Affinity and Mongos and CursorNotFound - oh my!

We have a fairly minimal setup with 3-cfg, 3-mongos, 3-mongod [all for rs0]; likely in future to grow. At our initial size though we are continually running into issues with CursorNotFound when scanning reasonably small collections (i.e. the timeouts and MB limits are not coming into play).

It appears our main issue is likely connection affinity, namely a given service uses the single ClusterIP for the mongos - but this is transparently round-robin’d between the mongos instances, and if that occurs mid-scan it results in CursorNotFound.

I’m wondering what others have done to resolve this?

Potential solutions and my thoughts thus-far:

  1. Reduce Mongos to 1 - makes affinity irrelevant. This is workable today but I worry about scaling up later means i’m just pushing the problem to later.

  2. Enable sessionAffinity: ClientIP for a mongo service. We actually tried this, it does appear to reduce the incidence of issue but does not completely eliminate it. This is because our kube-proxy is configured in iptables mode and thus there is a timeout of 3h (10800 sec) where it’ll switch as before.
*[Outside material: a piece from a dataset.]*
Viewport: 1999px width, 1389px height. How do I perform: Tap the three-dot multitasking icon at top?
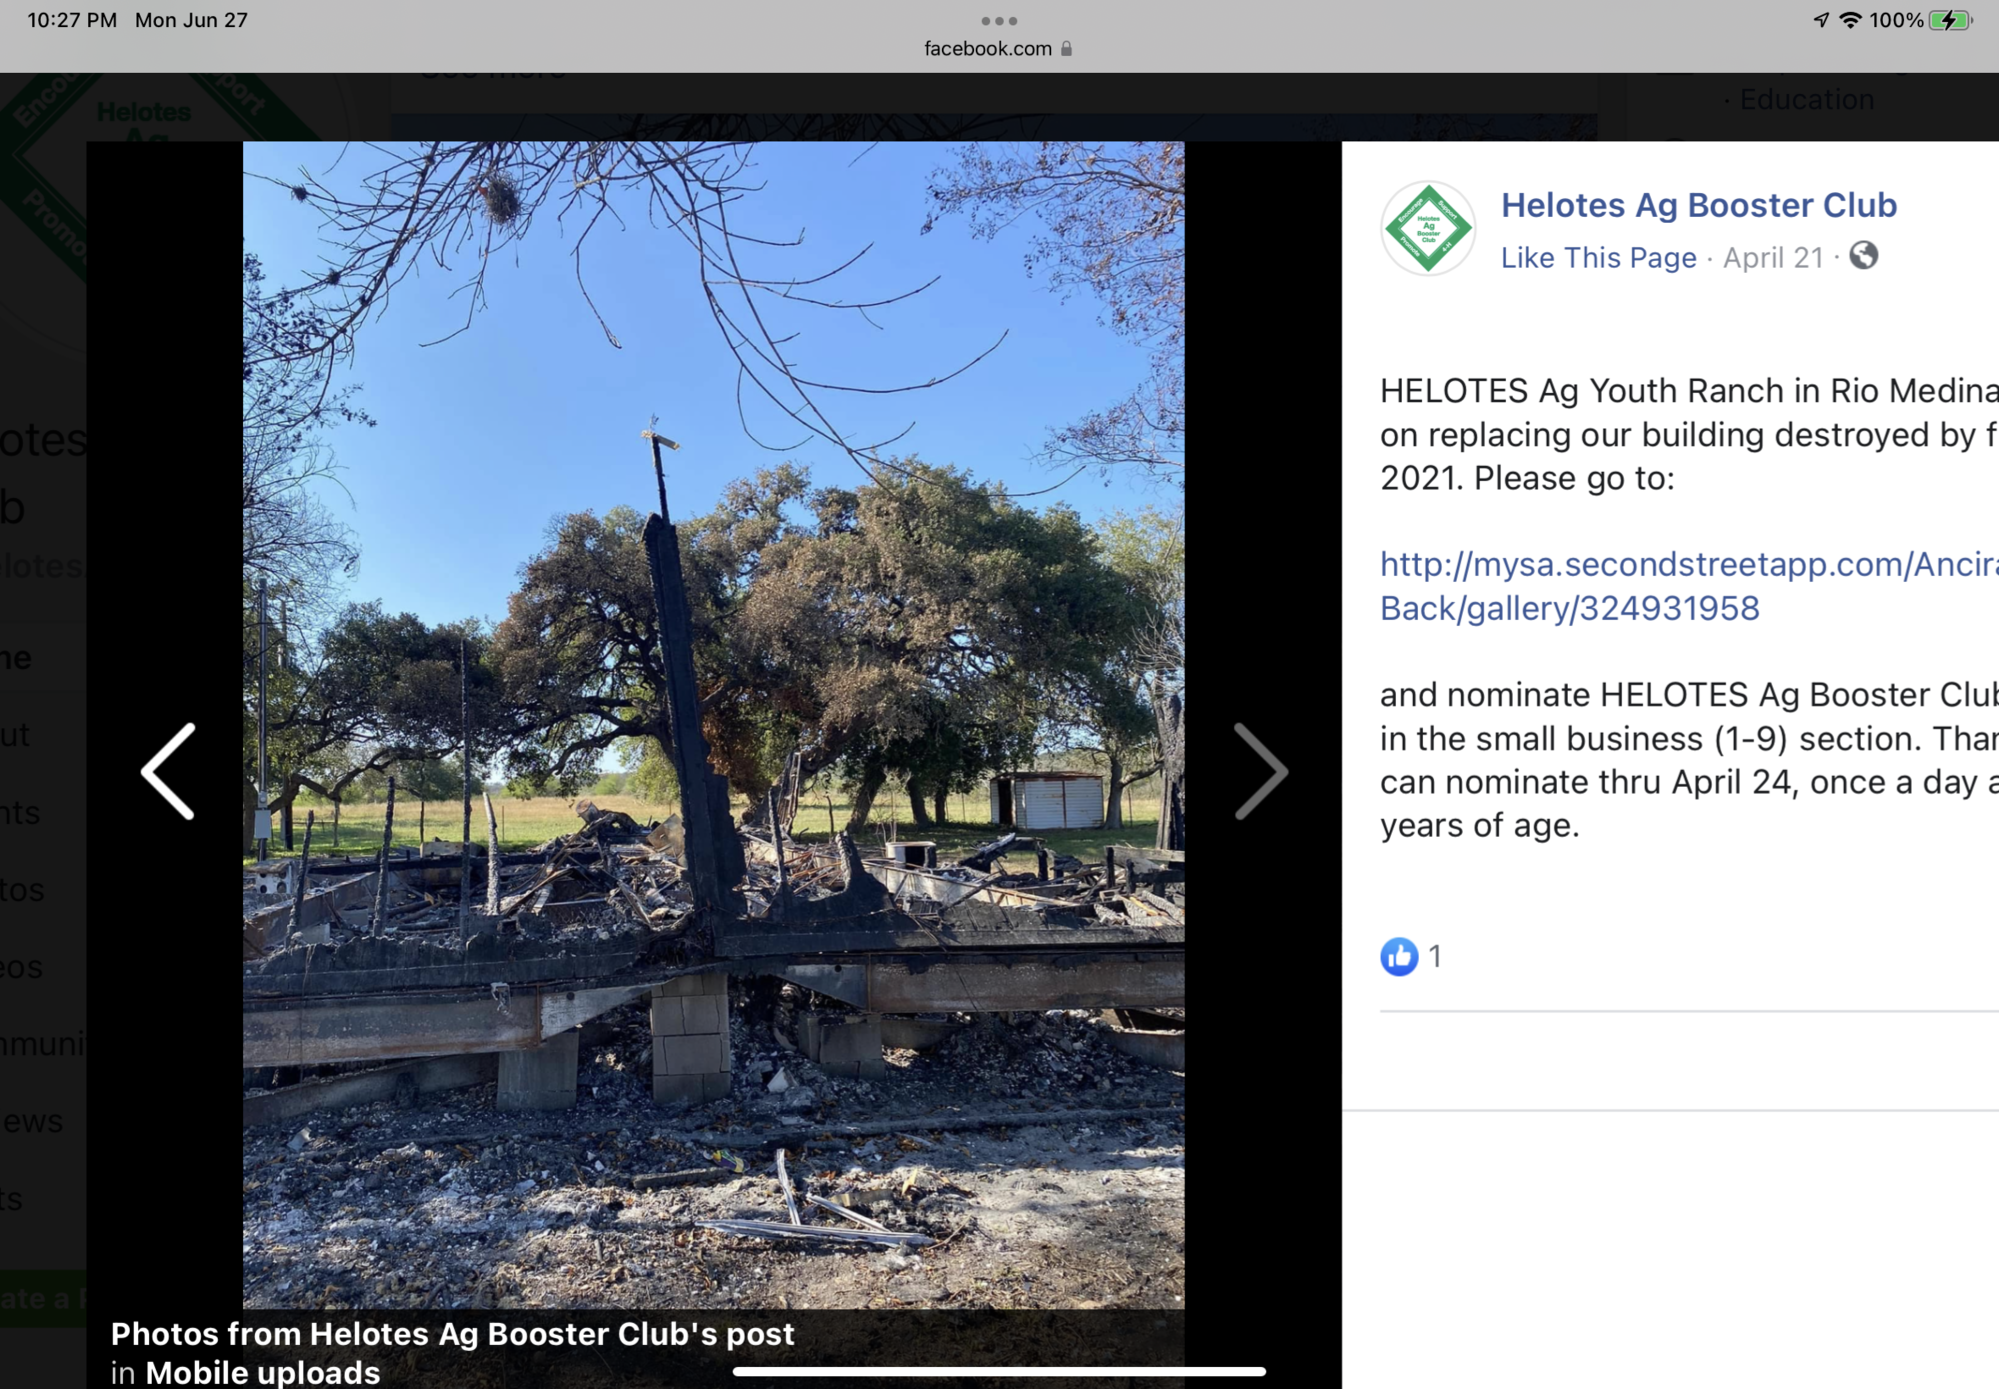[999, 20]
  3. Adjust kube-proxy to something with source-hash [e.g. ipvs-sh]; this would work but I see it as an extreme option as it affects all services, not solely mongos. Because of this I prefer not to do it.
    Alternative: Move to a more advanced network fabric that permits this routing configuration per-service. This is also an extreme option in my mind.

  4. Have a service per mongos (or semi-equivalently make it a StatefulSet not Deployment); this would have the effect of moving mongos instance selection into our client, which will not switch mid-operation and thus eliminate the problem.

My preference to solve this is #4 and this feels like the ‘correct’ solution generally - but it requires modification of the operator (or us moving away from it).

Wondering how other people have dealt with this?

1 Like

Hello @Nick_Cooper ,

thank you for submitting this.
Seems it is similar issue as described here: https://jira.percona.com/browse/K8SPSMDB-347

But we have concluded, that it is an extremely rare case as the connection stays within single TCP session and should not be jumping between the nodes.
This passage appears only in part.